A mind set on action
CAD managers have to act. If you sit around waiting for things to happen and only respond, then your firm will not gain the benefits of your actions. You need to be proactive, not reactive. So having a mind set on action would mean that you always think in terms of actionable decisions.

Here is a scenario. Someone comes to you and wants to know find out which border their project needs. You do a little research and find that the border they need does not exist. The person who has the information you need to create that border is not in the office. What do you do? Postpone the process until that person returns? What if he or she is on vacation or out sick? Is there someone else who can provide it? Can I call the client to get it? Can I get it off a past project? What would you do? Just push it off and wait?

A mind set on action would not just sit around. It will find a way to get the information or will work hard until someone else says that you have to wait for someone to return. If you are busy, then pass it on to someone else that who has a mind set on action. The whole point of this is to always move the issue forward, rather than let it stand idle. Each time you take up a subject or work on an issue, move it forward.

Another way that this would work itself out is that you would always add value, data, information, or milestones every time you touch anything. If you make a phone call and don't connect with the person, leave a message about the subject so that the person knows what he or she needs to do. Don't just say "Please call me back." Say "Please call me back about the new project" or better yet, "Please call me back about the new project. I need to know which border to use. We can’t move forward until we decide this issue. I need to by 5 pm." Don't waste the voice mail with no information. By moving the conversation forward, you make it easier for the person to respond. Many times, I have wished someone would leave more information on a voice mail message and I admit that I have violated this concept myself.

In meetings, always verify that decisions "actionable." This means that every decision will have a well-defined action associated with it. This includes a name for who is responsible. Most people are familiar with attaching a name to the next step of a decision. "Action: Jill is going to follow up on the creation of a new border" is typical of most meeting minutes. But what about verifying that Jill knows what to do next? Review the meeting action items and make sure that each person tells you what they are going to actually do to make that action item move toward completion.

A mind set on results
Similar but slightly different is the mind set on results. This kind of attitude gets things done. This may be the most valuable mindset to have. Without it you may be doomed to constantly working, but not accomplishing as much as you could.
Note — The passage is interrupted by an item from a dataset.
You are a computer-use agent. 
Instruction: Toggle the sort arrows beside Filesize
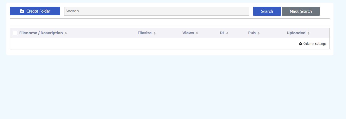(x=155, y=33)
This mindset will make you lean toward the end results of your actions. The aforementioned "action" mindset makes you move forward while the "results" mindset will make you finish. Some people are content to just be moving forward, but have no end game planned. Activity does not guarantee results. Results are often confused with completion. Getting something done does not guarantee results. It may complete a task but it does not ensure impact.

Results are measurable. Completion can be measured by only one thing. Is it done? YES. There, one measurement. Results, on the other hand, have many measurable components.

Let's take one measurement: Outcome versus Output. Many people measure things based on output and that will work for factories or manufacturing, but not for other areas. Measuring a design project's success based on output from the plotter would make a 300-page submittal more successful than a 200-page submittal. Measuring it based on outcome would expand the measurement greatly.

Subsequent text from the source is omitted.